Nvidia earnings: What will matter the most for the chipmaker
Semiconductor manufacturer Nvidia (NVDA) is scheduled to report first quarter earnings this week on Wednesday, May 28.
Ahead of its quarterly release, Nvidia CEO Jensen Huang unveiled several of the chipmaker's new projects at the 2025 Computex conference in Taiwan, including humanoid robotics and the company's NVLink Fusion program to develop semi-customizable semiconductors for customers' AI infrastructure.
Bernstein Managing Director and Senior Analyst Stacy Rasgon shares his thoughts about what could weigh on Nvidia's quarterly performance and forward guidance, especially around the United States' curbs on AI chip exports to China and the company's latest deals in the Middle East.
Also catch Rasgon weigh in on Nvidia's chip partnerships through its NVLink Fusion program.
To watch more expert insights and analysis on the latest market action, check out more Market Domination here.
Nvidia earnings on tap next week, the 28th. Stacey, what are some of the the questions top of mind for you on that print?

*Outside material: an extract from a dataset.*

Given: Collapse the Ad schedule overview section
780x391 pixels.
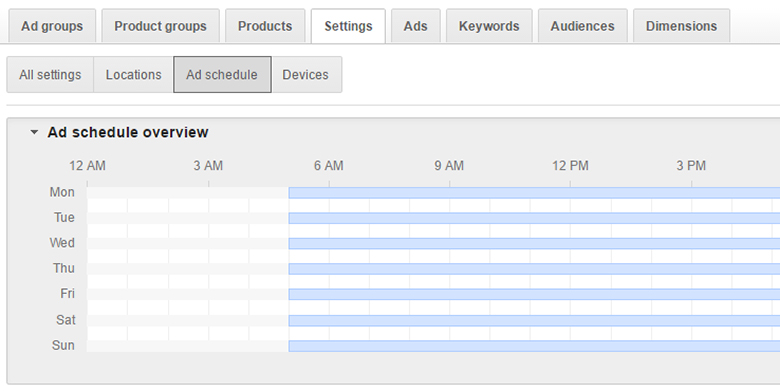Looking at the screenshot, I should coord(34,132).
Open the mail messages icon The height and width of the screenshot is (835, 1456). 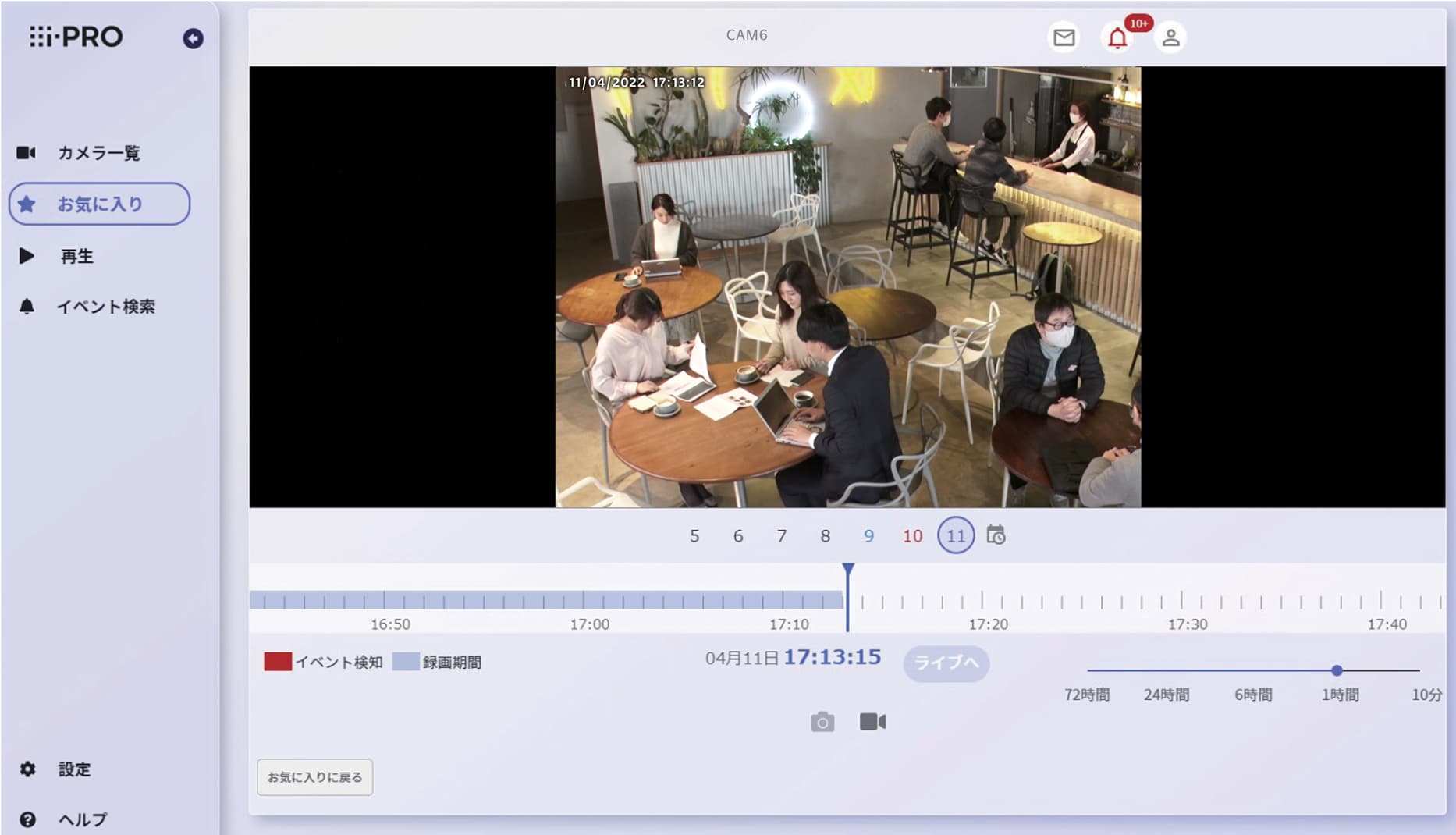1064,37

Yeah, you there's some near term worries just because of the China bans. You know they were banned from selling this H200 part in China which is meaningful. And it's it's I think I I saw an article just today that said Jensen had kind of sized it, you know, potentially $15 billion and you know that that's kind of in line with what what we had thought and, you know, I think they're supposedly trying to work around some of the new constraints and so it's very possible that some of that revenue comes back. But I mean does it impact in Q2? It it very clearly might. I I don't think that that'd be a shock at this point. I think that's anticipated. But I think some of the noise around China and near term is certainly a concern um and and a question. Um I think there's also some of the supply chain stuff that just this Blackwell transition has been challenging. It does look like they're in production. Jensen made some comments on that last night. So, but the ramp of Blackwell like into the end of the year and into next year I think will will be a a question. And then clearly is this stuff from the Middle East and maybe from other places starts to ramp over the next several years like how can that contribute? You know investors have been worried that 2025 could be a local peak for CAPEX. And I would say the only ones that have really been worried about that are investors. Like the companies that are actually spending the money don't seem to be worried. CAPEX budgets have actually been going up, not down. But to the extent that investors can get confident, there's still more growth to be had as we go forward. Um I think that's sort of like for the long-term thesis I think that's what's most important.